TASK TO CARRY OUT: Given the records below, pull every line with the word "Share" into the answer.

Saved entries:
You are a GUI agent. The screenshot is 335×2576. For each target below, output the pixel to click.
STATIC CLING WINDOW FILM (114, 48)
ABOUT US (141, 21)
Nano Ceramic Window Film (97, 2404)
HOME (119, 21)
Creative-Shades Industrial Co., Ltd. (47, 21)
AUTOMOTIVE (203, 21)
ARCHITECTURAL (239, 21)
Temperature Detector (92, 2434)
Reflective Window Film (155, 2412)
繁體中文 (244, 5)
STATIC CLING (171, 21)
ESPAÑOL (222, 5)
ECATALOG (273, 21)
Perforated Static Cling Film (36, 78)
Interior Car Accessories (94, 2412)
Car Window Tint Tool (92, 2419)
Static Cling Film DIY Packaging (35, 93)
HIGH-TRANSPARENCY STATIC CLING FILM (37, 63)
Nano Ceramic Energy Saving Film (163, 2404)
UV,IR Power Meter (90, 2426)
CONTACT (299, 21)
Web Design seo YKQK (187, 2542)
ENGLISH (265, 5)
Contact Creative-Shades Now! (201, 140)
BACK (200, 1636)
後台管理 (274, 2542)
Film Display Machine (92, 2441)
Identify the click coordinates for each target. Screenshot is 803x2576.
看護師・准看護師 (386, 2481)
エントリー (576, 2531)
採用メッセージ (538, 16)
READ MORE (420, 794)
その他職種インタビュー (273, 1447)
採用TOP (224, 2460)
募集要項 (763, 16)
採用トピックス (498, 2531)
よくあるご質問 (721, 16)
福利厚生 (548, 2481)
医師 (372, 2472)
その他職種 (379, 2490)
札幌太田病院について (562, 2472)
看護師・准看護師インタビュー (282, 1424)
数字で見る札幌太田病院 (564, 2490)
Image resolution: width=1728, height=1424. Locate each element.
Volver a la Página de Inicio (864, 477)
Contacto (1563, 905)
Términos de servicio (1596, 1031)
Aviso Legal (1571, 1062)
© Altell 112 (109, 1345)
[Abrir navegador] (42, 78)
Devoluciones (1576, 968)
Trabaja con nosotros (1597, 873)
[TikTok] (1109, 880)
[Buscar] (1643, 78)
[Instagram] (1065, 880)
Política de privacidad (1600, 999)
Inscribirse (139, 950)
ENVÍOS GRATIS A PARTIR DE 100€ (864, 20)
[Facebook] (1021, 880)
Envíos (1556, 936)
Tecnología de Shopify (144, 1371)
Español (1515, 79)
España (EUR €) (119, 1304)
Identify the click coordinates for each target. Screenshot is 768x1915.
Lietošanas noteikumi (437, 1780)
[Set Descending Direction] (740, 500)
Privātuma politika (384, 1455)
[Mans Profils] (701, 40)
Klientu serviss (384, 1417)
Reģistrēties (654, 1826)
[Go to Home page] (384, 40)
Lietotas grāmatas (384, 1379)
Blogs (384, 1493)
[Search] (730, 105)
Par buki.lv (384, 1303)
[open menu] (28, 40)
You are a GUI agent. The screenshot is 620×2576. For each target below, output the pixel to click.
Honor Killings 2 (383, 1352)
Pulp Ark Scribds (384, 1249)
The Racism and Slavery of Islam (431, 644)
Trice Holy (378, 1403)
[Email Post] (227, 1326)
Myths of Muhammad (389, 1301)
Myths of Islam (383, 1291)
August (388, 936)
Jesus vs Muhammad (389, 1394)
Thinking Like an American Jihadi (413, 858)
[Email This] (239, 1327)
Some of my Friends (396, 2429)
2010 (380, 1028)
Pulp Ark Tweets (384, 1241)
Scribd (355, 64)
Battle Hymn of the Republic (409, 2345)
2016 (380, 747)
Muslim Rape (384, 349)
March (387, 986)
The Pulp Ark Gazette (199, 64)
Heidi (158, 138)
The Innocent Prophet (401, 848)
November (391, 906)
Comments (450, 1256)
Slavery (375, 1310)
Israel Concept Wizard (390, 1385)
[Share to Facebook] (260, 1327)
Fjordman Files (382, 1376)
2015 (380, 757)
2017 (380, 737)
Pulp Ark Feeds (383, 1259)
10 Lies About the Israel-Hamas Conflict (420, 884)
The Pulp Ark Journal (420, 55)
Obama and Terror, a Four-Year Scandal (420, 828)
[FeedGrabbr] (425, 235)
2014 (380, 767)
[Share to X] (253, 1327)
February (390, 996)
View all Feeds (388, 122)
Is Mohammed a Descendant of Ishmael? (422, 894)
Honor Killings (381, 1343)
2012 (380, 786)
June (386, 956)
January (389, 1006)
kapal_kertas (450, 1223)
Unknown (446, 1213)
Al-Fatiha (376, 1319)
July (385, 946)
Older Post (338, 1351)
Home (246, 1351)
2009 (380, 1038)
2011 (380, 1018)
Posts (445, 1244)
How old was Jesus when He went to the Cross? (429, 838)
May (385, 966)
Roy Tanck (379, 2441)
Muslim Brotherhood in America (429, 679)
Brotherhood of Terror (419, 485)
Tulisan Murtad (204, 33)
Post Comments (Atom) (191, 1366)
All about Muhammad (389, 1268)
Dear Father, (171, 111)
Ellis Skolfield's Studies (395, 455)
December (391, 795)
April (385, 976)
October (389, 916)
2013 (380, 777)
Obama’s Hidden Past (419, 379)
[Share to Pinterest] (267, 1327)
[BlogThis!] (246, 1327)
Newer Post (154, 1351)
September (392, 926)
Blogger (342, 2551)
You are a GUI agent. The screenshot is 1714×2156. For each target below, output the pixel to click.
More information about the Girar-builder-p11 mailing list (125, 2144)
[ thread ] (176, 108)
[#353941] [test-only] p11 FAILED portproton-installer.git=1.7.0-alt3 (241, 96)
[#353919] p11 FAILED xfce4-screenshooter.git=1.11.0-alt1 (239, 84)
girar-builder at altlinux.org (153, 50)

WRITTEN ANSWER:
[Share to Facebook] (260, 1327)
[Share to X] (253, 1327)
[Share to Pinterest] (267, 1327)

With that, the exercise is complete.